皆さん,今日は受難の主日です。復活祭のちょうど一週間前の日曜日、教会は主キリストのエルサレム入城と主の受難の記念を行います。今年の福音朗読はマルコです。主イエスがどのように苦しみをお受けになられたか、その様子が非常にリアルに告げられます。

これでもか、これでもか、と思われるくらい残酷な場面がでてきます。

もし信者でない人で初めて今日の朗読を聞いた人がいたとしたら、どのような印象を受けるでしょうか。おそらくその人は人間の残酷さ、卑劣さ、暴力と悪意など一言で言えば「悪」ということを強く感じるに違いありません。

「本当に、この人は神の子であった」。これはこの場に居合わせた百人隊長の証言です。ここに、自分をまったく空しくしたイエスの姿が見られます。それに対してイエスを取り巻く人々の態度は対照的です。人間の醜さ、エゴイズムがむきだしになって吹き出ています。これは本当に惨たらしい場面です。

どうして教会はこの出来事を何度も何度の繰り返し記念するのでしょうか。厭なこと、酷いことは早く忘れたいと願うのが普通の人間ではないでしょうか。受難の出来事を思い起こすことにどんな意味があるのでしょうか。

わたしたちが受難の記念を行うのは、イエスという人をよりよく知るためです。イエスがどのように苦しまれたかよく知ることは、イエスという人をよく知ることになります。

じつはミサ自体が受難の記念であります。正確に言えば、受難ばかりではなく受難と復活、イエスの全生涯の記念であります。

この世界に悪は絶えません。なぜ悪が存在するのか、という問題は多くの人を悩ませてきました。福音書はナザレのイエスが悪に対してどのように生きたかを告げています。彼は、悪に対して悪をもって対せず、悪に対して善をもって打ち勝つよう教え、その通り生きた人でした。悪いことは悪い、と言うが、決して悪には屈服しない、それがイエスの生き方でした。イエスの受難を記念することはこのイエスの生き方、悪への勝利に参加することです。イエスの勝利、それは十字架と復活によって示されました。

教会の行う「記念」は過去・現在・未来の三つの次元に関わります。

いまわたしたちは2千年前の出来事を思い起こしています。過去の記念です。しかし同時に受難はいまのわたしたちの生きかたに深く関わっています。ミサのときに教会は主の死と復活の記念を行いますが、それはキリストの死と復活がいま、ここで現在化されることを意味しています。復活したキリストの霊・聖霊がいま働いていて、わたしたちは日々、この世界の中で悪と戦うことができるよう導いてくださるのです。受難を記念するということは、わたしたちがいまここで、いかに悪と戦うべきか学ぶということに他なりません。

そして記念は未来に希望をおくことでもあります。
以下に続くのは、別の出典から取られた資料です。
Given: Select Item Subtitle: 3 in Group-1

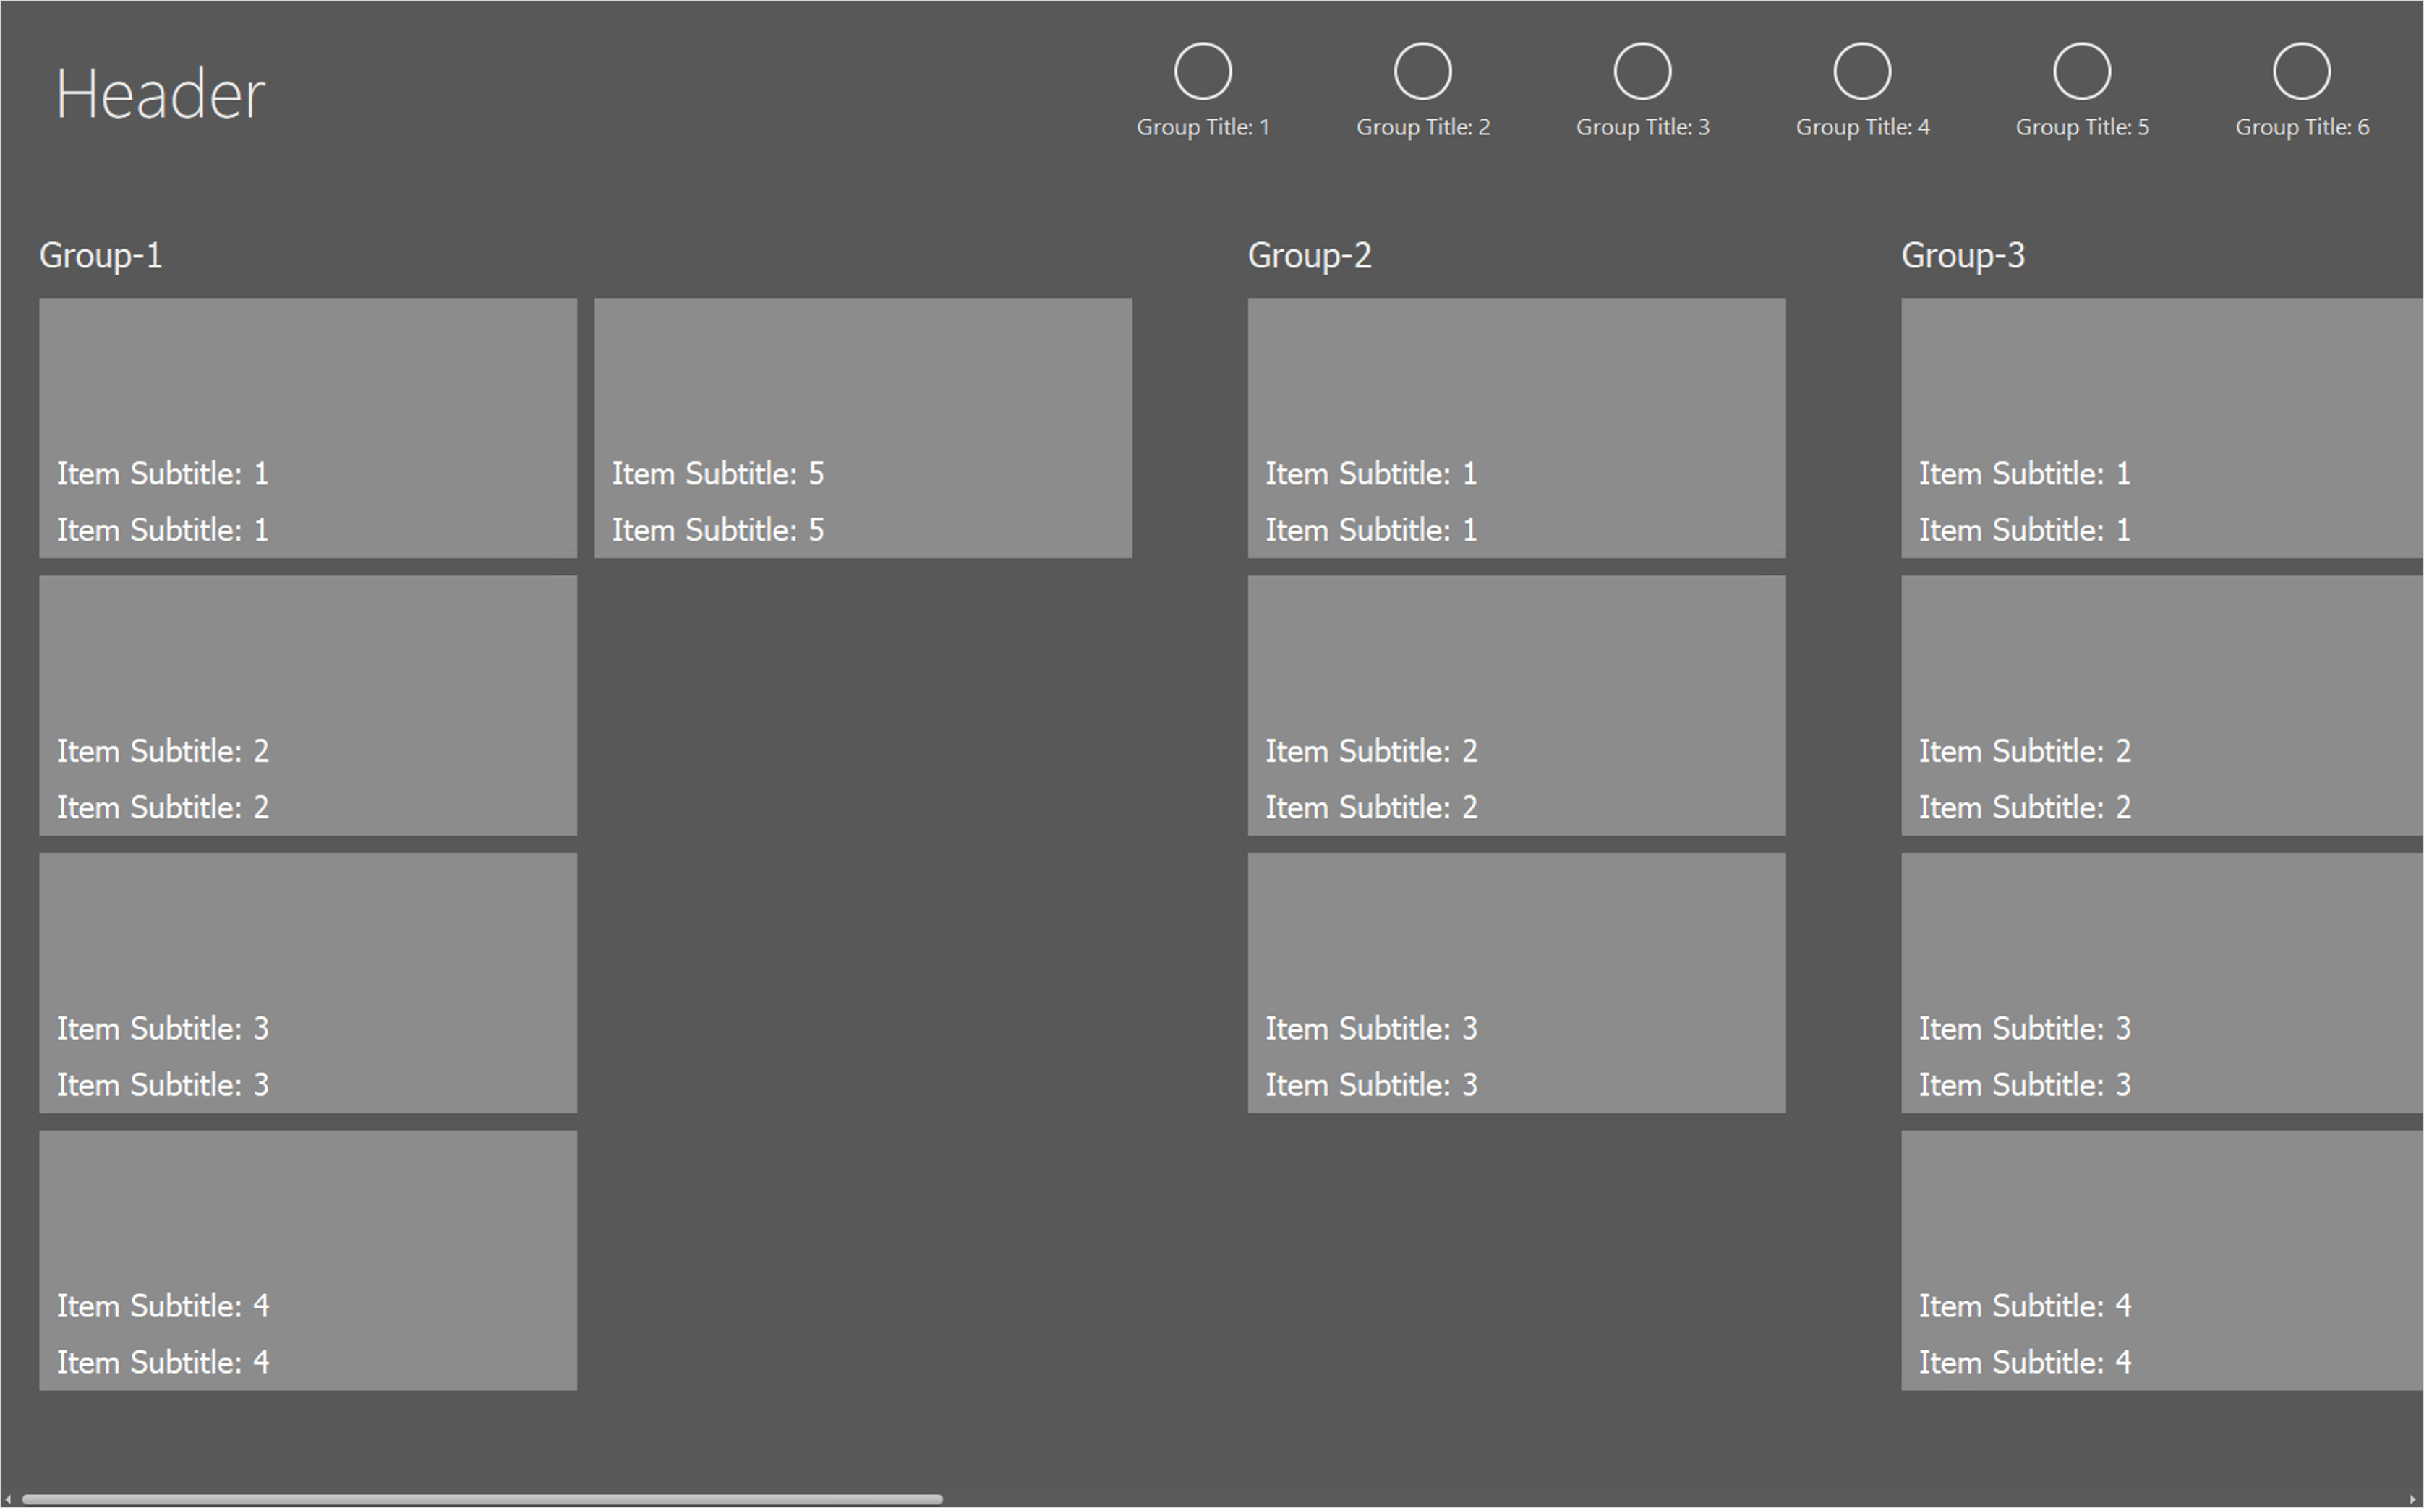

記念は神の国の完成を先取りし希望することでもあります。それは、わたしたちはコムニオ・聖体拝領の前に唱える「わたしたちの希望、救い主イエス・キリストが来られるのを待ち望んでいます」という祈りによく現れています。

今日の共同祈願の答唱区、「主の十字架はわたしの希望、わたしの救い」ということばの意味をもっと深く悟らせて下さるよう祈りましょう。